A faithful transcription of all the data, images excluded, is the required answer.
DATASET RECORDS below:
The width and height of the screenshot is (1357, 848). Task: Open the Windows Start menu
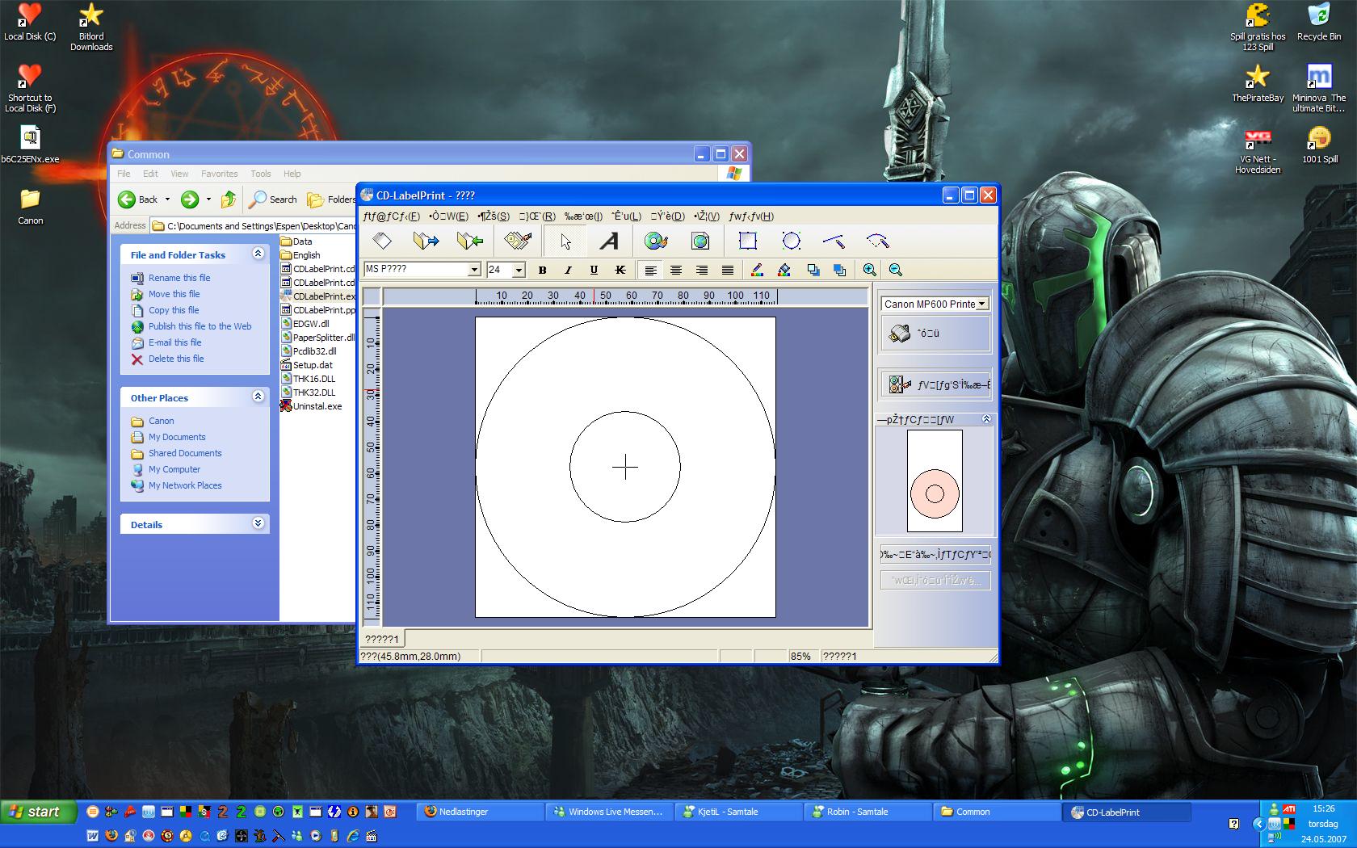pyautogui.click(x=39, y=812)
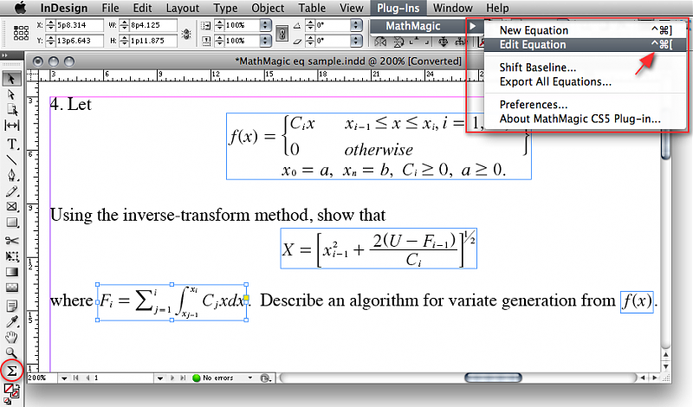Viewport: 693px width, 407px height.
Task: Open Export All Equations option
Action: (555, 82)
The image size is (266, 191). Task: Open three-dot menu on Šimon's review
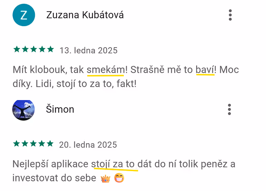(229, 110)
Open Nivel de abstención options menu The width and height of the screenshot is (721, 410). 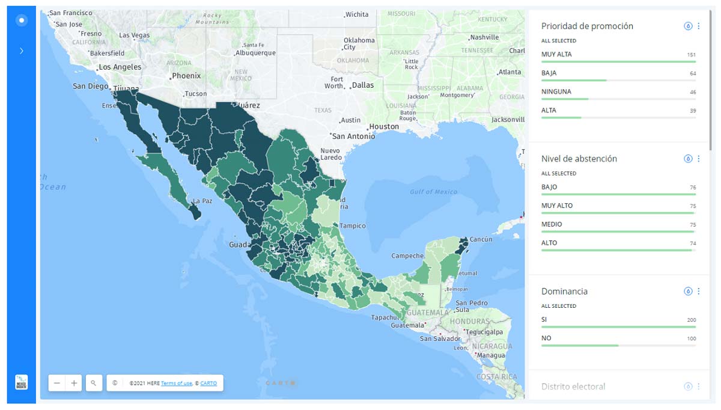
End of DATASET RECORDS.
**SOLUTION TO THE EXERCISE**:
The width and height of the screenshot is (1357, 848). Task: Open the Windows Start menu
pyautogui.click(x=39, y=812)
Viewport: 693px width, 407px height.
Task: Open Export All Equations option
Action: (555, 82)
The image size is (266, 191). Task: Open three-dot menu on Šimon's review
(229, 110)
Open Nivel de abstención options menu The width and height of the screenshot is (721, 410). 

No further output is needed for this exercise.